Exercise material START
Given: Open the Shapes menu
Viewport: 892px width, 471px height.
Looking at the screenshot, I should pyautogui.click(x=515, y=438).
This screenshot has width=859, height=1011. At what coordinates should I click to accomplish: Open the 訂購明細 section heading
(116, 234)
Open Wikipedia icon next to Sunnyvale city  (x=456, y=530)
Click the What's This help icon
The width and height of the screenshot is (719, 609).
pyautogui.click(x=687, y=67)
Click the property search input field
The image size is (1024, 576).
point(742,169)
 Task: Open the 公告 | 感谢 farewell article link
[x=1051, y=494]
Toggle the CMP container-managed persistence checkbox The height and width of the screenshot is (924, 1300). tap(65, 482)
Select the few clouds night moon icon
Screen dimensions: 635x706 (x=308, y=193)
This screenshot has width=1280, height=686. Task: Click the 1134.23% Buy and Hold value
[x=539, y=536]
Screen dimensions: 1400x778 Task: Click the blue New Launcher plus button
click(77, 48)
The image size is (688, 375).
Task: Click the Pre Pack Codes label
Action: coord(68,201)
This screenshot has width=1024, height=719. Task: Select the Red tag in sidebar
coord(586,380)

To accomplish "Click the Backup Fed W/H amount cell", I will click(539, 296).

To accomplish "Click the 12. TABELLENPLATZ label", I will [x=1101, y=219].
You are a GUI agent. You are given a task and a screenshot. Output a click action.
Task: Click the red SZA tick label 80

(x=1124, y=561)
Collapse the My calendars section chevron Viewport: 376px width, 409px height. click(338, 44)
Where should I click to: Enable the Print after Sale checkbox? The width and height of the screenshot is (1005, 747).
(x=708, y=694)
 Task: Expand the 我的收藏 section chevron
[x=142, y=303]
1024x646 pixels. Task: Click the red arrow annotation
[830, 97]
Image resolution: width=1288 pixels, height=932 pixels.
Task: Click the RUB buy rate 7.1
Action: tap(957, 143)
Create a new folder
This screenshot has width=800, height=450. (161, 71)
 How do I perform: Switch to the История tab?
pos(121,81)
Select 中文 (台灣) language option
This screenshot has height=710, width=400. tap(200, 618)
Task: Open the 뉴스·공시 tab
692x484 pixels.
Exercise material END
▶ Directions: Reproduce exactly what appears from the line containing "How do I perform: Switch to the История tab?" down to the final line of the data.

▶ Task result:
 How do I perform: Switch to the История tab?
pos(121,81)
Select 中文 (台灣) language option
This screenshot has height=710, width=400. tap(200, 618)
Task: Open the 뉴스·공시 tab
692x484 pixels.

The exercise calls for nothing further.